Le livre suivant, Essais fragiles d’aplomb, prend la forme d’un essai historique pour creuser le sujet de l’élévation et de ses dessous. C’est parodique et très beau, le postulat, à première vue saugrenu, sur lequel Pierre Senges, sans narrateur porte-parole, prend appui (et s’envole) :
« En nous vouant au rêve d’un envol impossible nous refusons le mystère profane et pourtant précieux de la pesanteur. (...) Les hommes et les femmes qui, depuis Icare jusqu’à la veille de la Grande Guerre, n’ont pas cessé de tomber, parfois à plusieurs reprises, ne cherchaient pas à connaître l’ivresse du vol, ni déjouer ses mystères, mais testaient la gravitation, et tombaient pour de bon, parce qu’ils le voulaient bien. Loin d’être un accident, la chute était une trajectoire, suivie en ligne droite et avec la grâce d’un ange qui décide de s’abandonner, pour voir, à l’attraction universelle. » (Essais fragiles d’aplomb, octobre 2002)
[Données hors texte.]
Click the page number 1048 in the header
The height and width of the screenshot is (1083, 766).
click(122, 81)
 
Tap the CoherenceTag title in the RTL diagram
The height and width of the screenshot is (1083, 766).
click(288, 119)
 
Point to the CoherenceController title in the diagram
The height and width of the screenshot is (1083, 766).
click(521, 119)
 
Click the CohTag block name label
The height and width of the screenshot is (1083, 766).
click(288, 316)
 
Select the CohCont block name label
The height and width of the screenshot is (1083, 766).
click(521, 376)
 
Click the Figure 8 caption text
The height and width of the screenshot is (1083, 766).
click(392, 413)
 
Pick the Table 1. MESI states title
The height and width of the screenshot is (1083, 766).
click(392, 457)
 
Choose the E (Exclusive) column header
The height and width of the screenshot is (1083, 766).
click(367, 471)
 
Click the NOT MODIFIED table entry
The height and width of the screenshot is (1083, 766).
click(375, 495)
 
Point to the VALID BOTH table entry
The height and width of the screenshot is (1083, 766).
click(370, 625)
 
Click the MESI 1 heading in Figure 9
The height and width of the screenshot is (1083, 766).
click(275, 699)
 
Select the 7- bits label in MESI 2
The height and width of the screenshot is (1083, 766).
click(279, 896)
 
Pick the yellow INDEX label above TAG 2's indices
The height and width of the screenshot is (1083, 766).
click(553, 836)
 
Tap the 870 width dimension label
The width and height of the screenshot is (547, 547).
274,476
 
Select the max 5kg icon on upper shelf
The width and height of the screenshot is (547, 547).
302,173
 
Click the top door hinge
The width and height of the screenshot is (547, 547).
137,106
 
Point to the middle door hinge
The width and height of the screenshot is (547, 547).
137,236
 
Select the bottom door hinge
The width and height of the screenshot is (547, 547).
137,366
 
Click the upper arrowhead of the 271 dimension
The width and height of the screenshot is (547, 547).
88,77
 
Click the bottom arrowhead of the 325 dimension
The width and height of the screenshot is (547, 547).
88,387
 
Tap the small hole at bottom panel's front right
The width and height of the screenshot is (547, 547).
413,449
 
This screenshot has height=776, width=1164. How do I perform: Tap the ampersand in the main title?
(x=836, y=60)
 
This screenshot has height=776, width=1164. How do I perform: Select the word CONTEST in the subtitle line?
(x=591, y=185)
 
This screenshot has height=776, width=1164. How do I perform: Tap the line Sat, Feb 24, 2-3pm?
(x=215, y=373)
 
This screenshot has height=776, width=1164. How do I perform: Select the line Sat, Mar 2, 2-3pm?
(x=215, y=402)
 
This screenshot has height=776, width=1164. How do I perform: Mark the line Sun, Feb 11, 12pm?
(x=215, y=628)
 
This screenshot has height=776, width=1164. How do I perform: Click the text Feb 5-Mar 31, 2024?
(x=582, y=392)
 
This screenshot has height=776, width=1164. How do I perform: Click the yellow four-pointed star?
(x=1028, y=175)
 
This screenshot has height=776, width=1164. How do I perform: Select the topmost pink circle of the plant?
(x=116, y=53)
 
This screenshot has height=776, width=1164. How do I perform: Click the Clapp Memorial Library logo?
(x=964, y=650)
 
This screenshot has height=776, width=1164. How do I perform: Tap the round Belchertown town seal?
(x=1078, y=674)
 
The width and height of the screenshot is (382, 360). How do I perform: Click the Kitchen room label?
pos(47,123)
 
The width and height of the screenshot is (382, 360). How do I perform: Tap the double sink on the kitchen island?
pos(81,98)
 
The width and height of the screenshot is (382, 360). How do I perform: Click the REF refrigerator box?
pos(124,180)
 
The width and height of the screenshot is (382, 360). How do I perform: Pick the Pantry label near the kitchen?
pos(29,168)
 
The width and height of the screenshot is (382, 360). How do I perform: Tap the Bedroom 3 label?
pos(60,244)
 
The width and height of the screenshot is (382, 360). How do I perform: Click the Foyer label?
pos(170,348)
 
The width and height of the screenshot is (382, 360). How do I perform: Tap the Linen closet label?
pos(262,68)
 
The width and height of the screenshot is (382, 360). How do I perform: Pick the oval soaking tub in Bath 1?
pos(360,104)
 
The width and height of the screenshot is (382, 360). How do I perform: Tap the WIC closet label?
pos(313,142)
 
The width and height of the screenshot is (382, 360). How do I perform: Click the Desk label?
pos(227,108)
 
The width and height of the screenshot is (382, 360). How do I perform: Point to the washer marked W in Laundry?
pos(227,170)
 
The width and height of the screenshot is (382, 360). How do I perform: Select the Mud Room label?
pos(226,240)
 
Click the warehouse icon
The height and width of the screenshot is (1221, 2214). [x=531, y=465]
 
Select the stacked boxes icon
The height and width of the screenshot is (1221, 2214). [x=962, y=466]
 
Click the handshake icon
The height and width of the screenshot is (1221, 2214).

Chute de chat photographiée par Etienne Jules Marey.

 

 

 

 


Harold Lloyd dans la célèbre scène de 'Monte là-dessus'. Voilà ce que deviennent les hommes d'aplomb quant le cinématographe remplace l'art pondéraire.

Et c’est encore un texte au statut ambigu, au statut amusé d’être ambigu, hommage sincère en même temps que collection de gadins tragi-comiques, traité de géométrie et fable éthylique, en forme de manuel, de traité, de Que sais-je ? (avec pour réponse : un peu de tout, mais pas n’importe quoi, et un clin d’œil). Les chapitres sont sous-titrés de leur résumé, en italique — ça n’aide pas aux surprises, mais les histoires ici contées finissent, on sait toujours comment, et où : par terre. C’est un plaidoyer, par essence, pour le retournement, mais aussi pour la courbe, qui pour être parfaite, asymptote, doit demeurer une quête.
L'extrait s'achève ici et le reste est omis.